The problem is there's some many Dockerfiles in the repository, and having to potentially accommodate them while doing routine maintenance just increases that effort from my perspective. In terms of these specific Dockerfiles: if their role is simply to be consumed as examples, then I'm less inclined to keep them around.
The problem is there's some many Dockerfiles in the repository, and having to potentially accommodate them while doing routine maintenance just increases that effort from my perspective. In terms of these specific Dockerfiles: if their role is simply to be consumed as examples, then I'm less inclined to keep them around.

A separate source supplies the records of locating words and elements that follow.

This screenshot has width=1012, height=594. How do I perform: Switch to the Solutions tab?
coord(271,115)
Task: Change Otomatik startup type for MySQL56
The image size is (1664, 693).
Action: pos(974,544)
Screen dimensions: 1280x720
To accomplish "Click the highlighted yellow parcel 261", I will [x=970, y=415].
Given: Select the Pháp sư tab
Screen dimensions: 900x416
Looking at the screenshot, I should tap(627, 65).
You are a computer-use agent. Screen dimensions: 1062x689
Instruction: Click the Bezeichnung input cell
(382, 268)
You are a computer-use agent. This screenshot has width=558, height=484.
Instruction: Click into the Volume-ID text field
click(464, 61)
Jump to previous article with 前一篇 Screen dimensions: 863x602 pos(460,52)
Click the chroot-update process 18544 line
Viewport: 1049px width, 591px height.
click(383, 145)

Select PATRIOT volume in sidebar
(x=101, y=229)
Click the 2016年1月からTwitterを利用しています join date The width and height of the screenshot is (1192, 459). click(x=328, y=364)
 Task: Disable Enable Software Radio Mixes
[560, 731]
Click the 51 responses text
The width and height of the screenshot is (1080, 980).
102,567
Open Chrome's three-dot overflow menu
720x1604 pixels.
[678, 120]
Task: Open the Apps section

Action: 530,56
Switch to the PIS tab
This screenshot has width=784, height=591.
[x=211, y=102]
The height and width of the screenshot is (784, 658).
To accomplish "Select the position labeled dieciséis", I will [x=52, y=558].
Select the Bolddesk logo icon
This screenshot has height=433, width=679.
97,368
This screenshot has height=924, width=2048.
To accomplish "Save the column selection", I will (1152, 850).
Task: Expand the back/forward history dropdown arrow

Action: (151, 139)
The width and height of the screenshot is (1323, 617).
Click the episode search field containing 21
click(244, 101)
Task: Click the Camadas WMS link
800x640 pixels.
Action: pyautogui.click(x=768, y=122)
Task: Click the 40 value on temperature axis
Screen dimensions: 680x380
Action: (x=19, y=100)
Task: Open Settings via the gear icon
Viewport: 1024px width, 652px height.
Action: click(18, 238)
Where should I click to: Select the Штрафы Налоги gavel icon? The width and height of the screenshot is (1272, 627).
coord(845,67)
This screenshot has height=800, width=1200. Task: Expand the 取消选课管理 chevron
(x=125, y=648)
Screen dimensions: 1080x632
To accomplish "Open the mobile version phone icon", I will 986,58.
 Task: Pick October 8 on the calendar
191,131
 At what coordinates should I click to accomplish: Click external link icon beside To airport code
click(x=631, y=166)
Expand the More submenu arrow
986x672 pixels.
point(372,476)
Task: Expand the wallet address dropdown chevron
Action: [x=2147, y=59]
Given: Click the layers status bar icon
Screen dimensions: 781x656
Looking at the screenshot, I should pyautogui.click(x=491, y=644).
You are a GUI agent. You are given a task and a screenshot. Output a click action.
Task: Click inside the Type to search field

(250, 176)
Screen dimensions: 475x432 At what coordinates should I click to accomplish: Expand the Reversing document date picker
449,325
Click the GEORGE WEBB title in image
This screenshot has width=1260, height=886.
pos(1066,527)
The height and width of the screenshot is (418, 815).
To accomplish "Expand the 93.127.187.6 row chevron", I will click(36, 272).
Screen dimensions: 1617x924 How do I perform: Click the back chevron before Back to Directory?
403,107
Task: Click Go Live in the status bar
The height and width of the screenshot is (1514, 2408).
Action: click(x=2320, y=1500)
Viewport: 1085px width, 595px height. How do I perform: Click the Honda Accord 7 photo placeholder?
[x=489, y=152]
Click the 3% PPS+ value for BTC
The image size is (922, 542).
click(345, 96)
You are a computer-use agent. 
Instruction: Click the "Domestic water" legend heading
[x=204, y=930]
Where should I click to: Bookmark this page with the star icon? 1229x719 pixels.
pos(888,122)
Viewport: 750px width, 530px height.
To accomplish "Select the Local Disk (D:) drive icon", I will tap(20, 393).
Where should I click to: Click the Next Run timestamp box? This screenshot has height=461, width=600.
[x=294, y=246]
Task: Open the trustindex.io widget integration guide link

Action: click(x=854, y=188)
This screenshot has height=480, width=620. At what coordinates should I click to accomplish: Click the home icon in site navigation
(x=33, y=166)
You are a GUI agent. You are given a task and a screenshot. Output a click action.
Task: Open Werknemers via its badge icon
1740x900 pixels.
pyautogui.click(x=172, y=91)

If the rationale is to remove examples, then there are others to purge as well. If the concern is they are not organized, then I recommend to put them in a directory dedicated for development/examples or alike.
I think my underlying motivation here is to start cutting around the edges of the registry repository, and remove some of the cruft to help work towards removing the vendor/ directory over time. That should help unlock upstream-downstream automation given the frequency of merge conflicts in that domain.
If we'd prefer to house the example Dockerfiles in a dedicated directory, then that's fine with me, but I'd still argue those dockerfile still require maintenance over time.
It seems that we need to commit that either these dockerfiles are:
- useful reference and should be maintained
- with no special merit and an update burden
I'm of the opinion that the downstream one (index.Dockerfile) falls into the second case and doesn't need to be maintained in an upstream repo.
Given that the other one is "opm-example.Dockerfile" and doesn't have dependencies outside this repo, it sounds like it falls into the first case.